● **What is asked**: Arrange every line of the records below as a Markdown table with two columns, "Row" for the row number and "Line" for the line itself, leaving out any blank lines.

Dataset items
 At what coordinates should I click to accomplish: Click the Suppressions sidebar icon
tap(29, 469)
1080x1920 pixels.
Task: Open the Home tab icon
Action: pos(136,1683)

● **Expected output**:
| Row | Line |
|---|---|
| 1 |  At what coordinates should I click to accomplish: Click the Suppressions sidebar icon |
| 2 | tap(29, 469) |
| 3 | 1080x1920 pixels. |
| 4 | Task: Open the Home tab icon |
| 5 | Action: pos(136,1683) |